The country’s current account deficit crossed the $11-billion mark in the first seven months of this fiscal year (FY22), mainly due to a higher import bill. On a month-on-month basis, the current account deficit increased 33 percent in January 2022, and clocked-in at $2.55 billion as against $1.91 billion in December 2021.
Jul-Jan CAD exceeds $11bn on higher import bill
However, Aslam said some imports reflected in January are in kind and fully funded.
“This is reflected form overall balance declined by $1.09 billion against $2.55 billion current account deficit reported in January,” said Aslam on Twitter, while sharing the balance of payment figures provided by the State Bank of Pakistan (SBP).
A widening current account deficit has put pressure Pakistan's rupee as well that crossed the 177 level on Friday.

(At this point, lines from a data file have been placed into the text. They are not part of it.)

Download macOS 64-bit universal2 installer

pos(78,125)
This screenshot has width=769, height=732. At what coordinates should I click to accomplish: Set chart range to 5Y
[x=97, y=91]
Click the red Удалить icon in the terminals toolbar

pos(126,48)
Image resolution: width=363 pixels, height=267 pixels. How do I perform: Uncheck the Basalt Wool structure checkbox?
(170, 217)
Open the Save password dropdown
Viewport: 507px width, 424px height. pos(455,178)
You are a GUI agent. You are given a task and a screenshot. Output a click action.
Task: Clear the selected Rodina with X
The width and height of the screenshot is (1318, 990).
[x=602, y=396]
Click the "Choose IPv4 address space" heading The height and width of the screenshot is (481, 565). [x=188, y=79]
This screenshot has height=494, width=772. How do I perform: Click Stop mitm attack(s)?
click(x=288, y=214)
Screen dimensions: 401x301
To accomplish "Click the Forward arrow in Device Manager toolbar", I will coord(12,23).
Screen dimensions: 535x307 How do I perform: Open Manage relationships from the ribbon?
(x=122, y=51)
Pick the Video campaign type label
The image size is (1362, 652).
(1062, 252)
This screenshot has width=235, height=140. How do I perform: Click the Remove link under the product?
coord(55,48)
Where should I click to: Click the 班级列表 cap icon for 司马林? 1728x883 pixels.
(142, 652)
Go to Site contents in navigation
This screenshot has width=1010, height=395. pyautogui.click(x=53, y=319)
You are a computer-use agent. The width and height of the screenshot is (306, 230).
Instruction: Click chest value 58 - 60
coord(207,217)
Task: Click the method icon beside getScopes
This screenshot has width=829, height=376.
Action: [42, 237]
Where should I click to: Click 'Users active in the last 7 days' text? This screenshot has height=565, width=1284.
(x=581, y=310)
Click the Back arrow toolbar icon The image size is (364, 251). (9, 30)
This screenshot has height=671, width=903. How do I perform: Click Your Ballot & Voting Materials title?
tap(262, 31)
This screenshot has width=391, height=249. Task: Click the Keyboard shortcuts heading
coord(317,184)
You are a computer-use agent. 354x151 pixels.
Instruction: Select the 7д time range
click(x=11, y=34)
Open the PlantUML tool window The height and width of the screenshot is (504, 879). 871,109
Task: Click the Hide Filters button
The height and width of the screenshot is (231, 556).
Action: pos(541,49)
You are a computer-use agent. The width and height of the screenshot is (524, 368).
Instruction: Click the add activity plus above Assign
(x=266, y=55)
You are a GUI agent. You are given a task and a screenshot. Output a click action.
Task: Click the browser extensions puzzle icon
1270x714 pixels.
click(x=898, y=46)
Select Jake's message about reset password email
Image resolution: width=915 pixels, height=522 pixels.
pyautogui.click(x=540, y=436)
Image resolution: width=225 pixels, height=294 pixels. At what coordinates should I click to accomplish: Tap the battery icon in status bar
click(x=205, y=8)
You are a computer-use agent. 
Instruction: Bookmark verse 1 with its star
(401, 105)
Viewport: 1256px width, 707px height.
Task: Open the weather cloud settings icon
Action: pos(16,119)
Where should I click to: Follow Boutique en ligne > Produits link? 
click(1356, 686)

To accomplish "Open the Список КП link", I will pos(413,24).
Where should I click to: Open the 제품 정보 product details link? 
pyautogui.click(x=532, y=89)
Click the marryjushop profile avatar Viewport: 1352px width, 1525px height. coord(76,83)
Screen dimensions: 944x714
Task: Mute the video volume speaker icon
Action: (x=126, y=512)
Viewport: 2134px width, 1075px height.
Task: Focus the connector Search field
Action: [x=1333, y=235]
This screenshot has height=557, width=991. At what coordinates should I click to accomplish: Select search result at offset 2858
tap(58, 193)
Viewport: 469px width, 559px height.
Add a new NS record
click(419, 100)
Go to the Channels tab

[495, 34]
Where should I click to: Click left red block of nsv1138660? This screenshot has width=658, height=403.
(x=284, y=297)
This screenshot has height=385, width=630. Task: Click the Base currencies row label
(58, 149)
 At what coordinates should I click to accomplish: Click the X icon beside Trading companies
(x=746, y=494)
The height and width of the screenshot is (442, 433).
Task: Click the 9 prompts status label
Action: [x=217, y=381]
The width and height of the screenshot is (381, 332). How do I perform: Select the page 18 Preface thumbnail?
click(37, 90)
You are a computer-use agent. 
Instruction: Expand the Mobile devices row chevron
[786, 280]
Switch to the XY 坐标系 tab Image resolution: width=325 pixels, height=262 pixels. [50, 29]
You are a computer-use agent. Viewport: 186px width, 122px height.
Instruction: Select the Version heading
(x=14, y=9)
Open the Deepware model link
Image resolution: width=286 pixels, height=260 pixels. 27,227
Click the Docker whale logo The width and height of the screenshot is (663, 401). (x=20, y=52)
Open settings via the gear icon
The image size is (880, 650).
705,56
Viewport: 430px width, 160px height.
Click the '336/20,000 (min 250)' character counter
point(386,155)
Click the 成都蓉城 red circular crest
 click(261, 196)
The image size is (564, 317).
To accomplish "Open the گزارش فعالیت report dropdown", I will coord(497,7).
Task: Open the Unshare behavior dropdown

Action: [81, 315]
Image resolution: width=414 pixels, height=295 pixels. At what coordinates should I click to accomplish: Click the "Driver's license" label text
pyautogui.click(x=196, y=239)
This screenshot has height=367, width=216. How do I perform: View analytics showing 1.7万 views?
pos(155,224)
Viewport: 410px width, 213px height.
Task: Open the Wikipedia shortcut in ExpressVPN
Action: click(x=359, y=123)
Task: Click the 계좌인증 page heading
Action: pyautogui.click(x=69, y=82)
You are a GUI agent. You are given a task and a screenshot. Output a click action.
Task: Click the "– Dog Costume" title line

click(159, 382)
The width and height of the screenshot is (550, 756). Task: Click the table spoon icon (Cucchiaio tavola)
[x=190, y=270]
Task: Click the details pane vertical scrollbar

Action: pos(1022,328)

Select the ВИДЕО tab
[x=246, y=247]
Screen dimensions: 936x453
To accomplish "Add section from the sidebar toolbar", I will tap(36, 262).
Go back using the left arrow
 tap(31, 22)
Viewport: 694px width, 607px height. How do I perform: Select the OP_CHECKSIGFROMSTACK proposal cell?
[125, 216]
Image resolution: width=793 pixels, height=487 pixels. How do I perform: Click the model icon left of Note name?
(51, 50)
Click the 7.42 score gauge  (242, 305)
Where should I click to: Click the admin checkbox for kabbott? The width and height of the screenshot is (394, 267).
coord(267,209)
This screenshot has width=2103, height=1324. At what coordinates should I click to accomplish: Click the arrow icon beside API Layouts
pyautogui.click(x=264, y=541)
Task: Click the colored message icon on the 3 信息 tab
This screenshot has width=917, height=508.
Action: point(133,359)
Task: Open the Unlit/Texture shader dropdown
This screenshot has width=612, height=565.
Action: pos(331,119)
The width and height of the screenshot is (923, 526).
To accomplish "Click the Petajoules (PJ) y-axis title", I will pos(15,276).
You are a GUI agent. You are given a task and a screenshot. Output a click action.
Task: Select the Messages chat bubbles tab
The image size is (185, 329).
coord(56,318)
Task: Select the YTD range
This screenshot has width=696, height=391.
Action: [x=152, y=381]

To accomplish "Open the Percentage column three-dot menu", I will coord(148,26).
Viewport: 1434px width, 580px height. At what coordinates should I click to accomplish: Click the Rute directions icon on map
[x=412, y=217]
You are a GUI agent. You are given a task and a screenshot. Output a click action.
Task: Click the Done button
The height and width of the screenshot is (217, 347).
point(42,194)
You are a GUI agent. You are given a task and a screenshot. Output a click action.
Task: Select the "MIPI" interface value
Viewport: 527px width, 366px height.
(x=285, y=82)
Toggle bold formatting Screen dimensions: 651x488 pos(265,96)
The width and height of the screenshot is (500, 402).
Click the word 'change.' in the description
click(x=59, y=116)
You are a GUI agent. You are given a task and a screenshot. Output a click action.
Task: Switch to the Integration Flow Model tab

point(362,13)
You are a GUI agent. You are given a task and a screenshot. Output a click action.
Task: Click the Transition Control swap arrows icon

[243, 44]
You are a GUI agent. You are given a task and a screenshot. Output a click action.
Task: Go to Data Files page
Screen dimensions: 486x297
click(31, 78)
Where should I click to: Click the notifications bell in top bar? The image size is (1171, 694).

Since May 2021, the rupee has shed nearly 14% of its value against the US dollar, prompting the SBP to introduce and enforce several measures to stem its decline.
Pakistan Rupee sees one of its worst years in 2021
However, the SBP says the primary reason behind the current account deficit is a 55 percent increase in goods imports because of rising commodity prices in the world market.
At the same time, inflationary burden has increased in the country as well, with CPI-based figures reaching a two-year high in January.